Only the lines from the one that contains "Given: Click the tapicici VPA suffix" through the end of the entries, both included, should be transcribed, exactly and without pictures.
━━ Record set
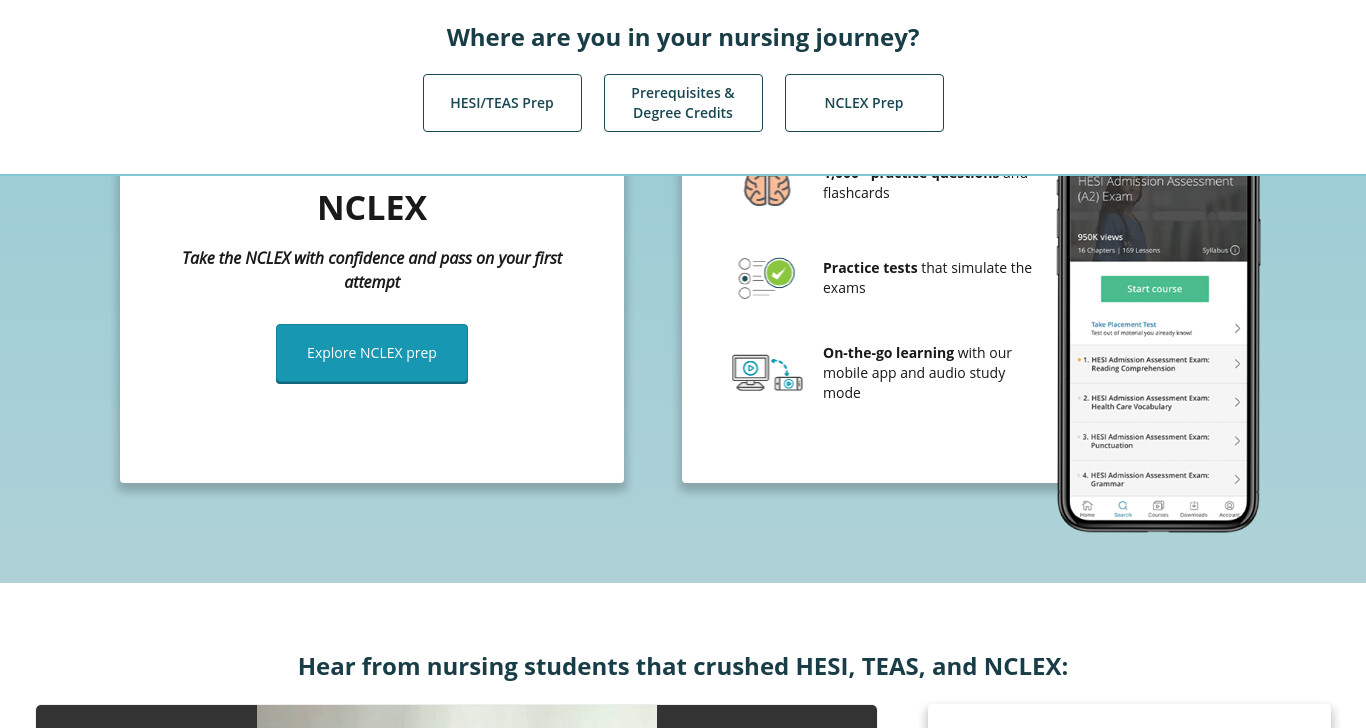Select the Prerequisites & Degree Credits tab
The height and width of the screenshot is (728, 1366).
pos(683,103)
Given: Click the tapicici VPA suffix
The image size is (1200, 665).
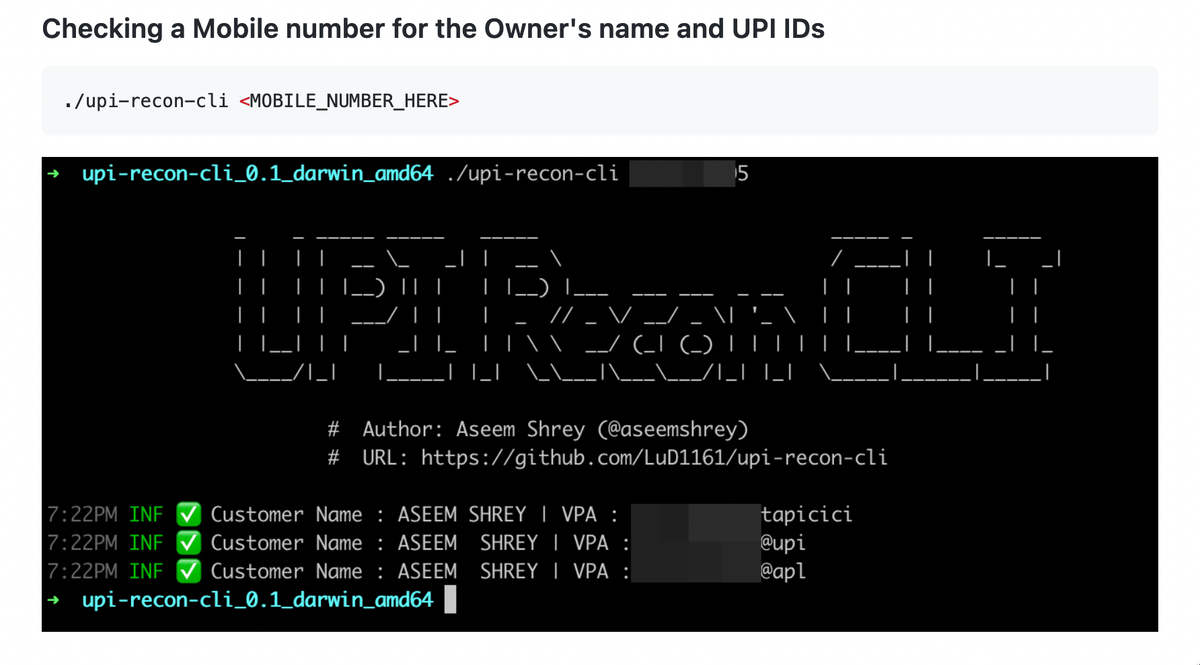Looking at the screenshot, I should [x=807, y=515].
━━━━
■ Your solution
Given: Click the tapicici VPA suffix
The image size is (1200, 665).
Looking at the screenshot, I should [x=807, y=515].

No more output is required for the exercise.